Here is part of David Whyte's essay on Beowulf...
Business and politics profess to be hardheaded, but how many businesses, and even countries, have been ruined through decisions that were ostensibly hardheaded but which had more to do with the relutance of those in charge to face fears or vulnerabilities?This reluctance to enter the deeper waters of the psyche is not confined to modern participants of corporate life. Fifteen hundred years ago in the Old English poem Beowulf, an anonymous bardic author confronted his listeners with a frightening image of this inner lake. His listeners were almost certainly rough warriors used to getting their hands dirty. He found them equally shy of that dark water.

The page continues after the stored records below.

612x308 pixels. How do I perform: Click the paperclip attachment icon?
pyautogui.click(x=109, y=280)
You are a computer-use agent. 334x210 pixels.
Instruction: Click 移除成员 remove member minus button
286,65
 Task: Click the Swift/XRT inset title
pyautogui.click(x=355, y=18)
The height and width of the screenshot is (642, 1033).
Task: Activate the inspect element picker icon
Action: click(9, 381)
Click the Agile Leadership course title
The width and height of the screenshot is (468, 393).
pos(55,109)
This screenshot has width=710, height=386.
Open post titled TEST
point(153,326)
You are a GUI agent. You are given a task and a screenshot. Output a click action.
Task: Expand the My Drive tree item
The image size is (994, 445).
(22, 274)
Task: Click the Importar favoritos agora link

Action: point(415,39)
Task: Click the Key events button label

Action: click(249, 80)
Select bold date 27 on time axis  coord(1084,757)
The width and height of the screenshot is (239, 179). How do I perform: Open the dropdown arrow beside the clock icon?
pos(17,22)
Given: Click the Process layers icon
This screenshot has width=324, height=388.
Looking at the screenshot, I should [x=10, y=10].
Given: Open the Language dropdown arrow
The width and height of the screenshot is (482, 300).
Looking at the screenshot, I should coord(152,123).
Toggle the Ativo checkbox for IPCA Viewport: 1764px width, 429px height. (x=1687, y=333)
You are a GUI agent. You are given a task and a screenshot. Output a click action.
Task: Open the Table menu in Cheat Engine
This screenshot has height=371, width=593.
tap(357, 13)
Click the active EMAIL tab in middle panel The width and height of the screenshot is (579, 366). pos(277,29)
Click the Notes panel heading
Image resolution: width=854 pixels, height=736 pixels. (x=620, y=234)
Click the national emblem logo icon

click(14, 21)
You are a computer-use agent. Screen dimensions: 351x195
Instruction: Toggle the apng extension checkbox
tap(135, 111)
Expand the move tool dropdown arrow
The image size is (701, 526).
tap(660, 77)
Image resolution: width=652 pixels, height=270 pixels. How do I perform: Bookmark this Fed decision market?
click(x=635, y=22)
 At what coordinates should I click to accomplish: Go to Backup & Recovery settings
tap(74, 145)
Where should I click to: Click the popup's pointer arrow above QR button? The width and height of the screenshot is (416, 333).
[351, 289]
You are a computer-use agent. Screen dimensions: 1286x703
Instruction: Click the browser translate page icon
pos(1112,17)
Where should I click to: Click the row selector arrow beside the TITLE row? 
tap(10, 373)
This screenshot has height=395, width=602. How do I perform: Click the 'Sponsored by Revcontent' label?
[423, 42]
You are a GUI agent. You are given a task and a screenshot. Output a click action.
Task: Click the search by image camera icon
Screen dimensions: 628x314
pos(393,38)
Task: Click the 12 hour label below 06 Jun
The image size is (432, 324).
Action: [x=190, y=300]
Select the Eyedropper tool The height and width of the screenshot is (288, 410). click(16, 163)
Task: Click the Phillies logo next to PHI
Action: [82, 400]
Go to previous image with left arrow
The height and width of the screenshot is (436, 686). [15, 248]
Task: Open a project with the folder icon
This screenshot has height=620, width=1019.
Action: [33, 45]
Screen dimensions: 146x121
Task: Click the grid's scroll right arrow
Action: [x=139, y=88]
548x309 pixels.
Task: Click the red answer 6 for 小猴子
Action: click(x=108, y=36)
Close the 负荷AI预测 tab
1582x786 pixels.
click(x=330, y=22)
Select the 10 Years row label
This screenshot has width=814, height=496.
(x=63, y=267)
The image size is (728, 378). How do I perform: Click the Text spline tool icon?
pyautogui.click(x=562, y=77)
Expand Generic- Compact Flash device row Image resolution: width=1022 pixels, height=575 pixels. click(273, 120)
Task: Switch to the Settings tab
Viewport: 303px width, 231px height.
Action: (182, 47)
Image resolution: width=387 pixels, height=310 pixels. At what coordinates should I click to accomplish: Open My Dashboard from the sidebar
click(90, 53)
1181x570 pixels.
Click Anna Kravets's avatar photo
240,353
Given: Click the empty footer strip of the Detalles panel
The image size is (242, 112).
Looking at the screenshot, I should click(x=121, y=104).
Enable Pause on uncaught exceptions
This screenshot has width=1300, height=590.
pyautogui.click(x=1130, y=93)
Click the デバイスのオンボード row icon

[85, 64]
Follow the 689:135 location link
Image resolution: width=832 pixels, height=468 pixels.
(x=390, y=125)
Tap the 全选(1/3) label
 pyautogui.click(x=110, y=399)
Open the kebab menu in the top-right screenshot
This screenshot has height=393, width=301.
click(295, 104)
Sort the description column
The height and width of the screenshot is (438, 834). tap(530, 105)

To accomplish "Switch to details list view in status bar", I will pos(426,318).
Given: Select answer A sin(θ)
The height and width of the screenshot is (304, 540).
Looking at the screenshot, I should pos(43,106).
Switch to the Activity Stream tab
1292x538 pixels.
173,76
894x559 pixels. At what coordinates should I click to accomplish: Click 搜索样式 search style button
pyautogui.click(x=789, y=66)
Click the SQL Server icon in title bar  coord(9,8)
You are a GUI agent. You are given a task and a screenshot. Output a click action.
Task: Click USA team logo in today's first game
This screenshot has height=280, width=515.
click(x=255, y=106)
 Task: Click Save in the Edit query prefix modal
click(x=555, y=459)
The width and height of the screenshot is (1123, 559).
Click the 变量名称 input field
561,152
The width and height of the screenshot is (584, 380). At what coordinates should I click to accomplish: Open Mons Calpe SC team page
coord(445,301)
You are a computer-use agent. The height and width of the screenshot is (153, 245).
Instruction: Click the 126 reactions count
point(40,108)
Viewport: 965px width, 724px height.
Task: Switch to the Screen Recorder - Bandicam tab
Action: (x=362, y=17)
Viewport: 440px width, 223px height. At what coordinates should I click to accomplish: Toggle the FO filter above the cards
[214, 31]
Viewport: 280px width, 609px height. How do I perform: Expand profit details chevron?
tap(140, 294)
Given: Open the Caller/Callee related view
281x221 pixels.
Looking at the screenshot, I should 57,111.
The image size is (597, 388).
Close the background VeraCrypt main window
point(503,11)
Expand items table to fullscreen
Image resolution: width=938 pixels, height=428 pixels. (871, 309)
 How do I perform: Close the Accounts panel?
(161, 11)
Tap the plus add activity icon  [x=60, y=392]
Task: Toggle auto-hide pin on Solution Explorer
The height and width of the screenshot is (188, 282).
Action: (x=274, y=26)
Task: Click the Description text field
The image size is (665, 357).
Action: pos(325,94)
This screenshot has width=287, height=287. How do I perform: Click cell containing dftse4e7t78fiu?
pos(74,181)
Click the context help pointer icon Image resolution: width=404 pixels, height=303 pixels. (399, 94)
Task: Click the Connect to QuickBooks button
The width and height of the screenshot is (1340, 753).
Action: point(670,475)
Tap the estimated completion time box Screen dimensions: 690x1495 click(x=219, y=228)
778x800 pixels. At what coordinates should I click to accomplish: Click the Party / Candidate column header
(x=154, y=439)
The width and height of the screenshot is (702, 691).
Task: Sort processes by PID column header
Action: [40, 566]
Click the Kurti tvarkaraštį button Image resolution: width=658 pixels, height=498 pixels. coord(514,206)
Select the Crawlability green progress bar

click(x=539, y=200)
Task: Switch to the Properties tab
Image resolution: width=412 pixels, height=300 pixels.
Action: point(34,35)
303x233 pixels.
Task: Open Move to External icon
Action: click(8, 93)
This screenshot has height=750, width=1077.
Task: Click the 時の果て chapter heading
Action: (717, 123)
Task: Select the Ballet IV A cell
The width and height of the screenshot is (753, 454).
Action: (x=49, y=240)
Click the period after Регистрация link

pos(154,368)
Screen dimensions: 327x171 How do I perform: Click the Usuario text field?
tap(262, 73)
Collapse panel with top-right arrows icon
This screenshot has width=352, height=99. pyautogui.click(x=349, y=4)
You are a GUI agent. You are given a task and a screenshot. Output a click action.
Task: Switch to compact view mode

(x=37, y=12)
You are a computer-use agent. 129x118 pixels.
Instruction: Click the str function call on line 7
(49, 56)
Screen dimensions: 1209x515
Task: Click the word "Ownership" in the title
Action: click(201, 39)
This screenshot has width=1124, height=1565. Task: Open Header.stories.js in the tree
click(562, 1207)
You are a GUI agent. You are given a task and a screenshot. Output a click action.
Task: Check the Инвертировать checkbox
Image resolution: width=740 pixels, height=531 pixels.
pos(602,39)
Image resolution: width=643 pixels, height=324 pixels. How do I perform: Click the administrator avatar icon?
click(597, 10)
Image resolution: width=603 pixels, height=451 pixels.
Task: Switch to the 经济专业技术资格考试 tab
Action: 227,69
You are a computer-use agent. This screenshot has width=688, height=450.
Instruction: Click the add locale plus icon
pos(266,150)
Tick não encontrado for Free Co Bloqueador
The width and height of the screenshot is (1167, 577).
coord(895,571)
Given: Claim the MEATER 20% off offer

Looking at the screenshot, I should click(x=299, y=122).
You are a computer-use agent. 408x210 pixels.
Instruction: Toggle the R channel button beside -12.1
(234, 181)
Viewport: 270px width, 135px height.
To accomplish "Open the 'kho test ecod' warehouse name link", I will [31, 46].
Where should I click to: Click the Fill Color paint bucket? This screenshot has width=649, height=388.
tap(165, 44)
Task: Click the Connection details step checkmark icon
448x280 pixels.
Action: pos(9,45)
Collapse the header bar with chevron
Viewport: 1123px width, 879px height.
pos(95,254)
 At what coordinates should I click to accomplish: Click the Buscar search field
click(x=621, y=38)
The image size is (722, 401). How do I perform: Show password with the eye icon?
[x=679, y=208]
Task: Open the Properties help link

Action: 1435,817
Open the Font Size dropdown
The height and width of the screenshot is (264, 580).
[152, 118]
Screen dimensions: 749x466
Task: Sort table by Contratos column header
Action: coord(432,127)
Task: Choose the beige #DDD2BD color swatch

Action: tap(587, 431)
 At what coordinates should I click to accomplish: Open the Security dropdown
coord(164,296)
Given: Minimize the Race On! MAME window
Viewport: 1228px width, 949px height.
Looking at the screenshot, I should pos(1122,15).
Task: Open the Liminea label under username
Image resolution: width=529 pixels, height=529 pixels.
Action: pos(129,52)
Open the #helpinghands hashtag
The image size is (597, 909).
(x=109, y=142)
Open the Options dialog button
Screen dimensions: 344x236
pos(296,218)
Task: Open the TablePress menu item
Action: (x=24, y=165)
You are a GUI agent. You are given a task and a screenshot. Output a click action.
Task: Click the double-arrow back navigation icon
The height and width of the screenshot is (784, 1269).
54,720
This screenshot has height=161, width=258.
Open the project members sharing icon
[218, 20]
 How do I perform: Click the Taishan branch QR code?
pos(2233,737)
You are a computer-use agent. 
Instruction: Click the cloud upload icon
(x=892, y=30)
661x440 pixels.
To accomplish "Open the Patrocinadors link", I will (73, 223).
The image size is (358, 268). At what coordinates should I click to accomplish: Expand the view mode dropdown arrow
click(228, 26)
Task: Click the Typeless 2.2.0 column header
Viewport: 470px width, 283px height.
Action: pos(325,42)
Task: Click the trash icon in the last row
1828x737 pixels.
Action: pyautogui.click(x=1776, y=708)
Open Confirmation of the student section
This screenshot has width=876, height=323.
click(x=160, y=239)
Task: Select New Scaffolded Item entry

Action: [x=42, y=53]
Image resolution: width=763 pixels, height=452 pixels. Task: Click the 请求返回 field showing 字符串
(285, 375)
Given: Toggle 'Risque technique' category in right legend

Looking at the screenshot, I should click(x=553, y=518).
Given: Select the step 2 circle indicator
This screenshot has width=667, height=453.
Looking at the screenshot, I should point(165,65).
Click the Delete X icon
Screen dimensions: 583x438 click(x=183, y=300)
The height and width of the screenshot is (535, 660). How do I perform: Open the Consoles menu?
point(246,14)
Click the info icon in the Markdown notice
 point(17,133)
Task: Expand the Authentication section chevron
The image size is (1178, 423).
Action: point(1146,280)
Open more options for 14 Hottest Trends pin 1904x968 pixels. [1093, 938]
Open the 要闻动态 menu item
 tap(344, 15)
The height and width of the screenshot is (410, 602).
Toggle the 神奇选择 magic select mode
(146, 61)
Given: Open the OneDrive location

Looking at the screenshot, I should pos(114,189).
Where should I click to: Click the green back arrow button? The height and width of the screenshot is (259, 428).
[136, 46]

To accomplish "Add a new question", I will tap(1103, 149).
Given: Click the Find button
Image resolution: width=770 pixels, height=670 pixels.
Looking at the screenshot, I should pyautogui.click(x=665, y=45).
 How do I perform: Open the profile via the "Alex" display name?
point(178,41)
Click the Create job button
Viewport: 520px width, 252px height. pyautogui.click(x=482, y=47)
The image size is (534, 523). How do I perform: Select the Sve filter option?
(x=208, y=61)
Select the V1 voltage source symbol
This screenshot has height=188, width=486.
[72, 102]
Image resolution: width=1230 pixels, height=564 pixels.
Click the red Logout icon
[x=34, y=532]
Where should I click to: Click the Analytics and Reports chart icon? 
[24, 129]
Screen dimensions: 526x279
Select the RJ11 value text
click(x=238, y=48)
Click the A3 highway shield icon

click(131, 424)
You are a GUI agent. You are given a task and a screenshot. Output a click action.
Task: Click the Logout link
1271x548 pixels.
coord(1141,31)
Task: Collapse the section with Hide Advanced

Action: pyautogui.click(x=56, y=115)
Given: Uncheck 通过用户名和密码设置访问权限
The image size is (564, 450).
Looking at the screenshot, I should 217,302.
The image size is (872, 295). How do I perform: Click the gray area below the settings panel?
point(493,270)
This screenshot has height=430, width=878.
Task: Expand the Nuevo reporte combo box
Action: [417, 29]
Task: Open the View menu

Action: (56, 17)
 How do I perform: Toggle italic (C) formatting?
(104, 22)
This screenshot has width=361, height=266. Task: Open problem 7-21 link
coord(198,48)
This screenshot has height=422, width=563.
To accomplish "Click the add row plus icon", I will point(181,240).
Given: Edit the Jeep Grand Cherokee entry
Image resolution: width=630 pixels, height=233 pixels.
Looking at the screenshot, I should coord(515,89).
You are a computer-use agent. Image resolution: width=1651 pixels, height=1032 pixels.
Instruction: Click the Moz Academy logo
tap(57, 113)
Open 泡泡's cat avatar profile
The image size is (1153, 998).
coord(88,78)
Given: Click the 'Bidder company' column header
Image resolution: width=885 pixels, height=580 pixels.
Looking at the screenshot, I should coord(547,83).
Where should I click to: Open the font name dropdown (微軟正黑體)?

Beowulf is a masculine story of descent into the waters of the unconscious, but where the restoration of a profound inner feminine power is essential to his survival. In that context it is a compelling story for both women and men working in a masculine workplace sorely in need of a commensurate balancing power. In a corporate culture still dominated by the image of the warrior archetype, Beowulf's plunge into the waters of the unconscious seems to be equally instructive for both sexes.
The early English teller of Beowulf asked his listeners to drop beneath the surface of their daily existence, where the rational mind continually prays for dry feet. Since that time the physical details of life may have changed. The elemental motifs have not.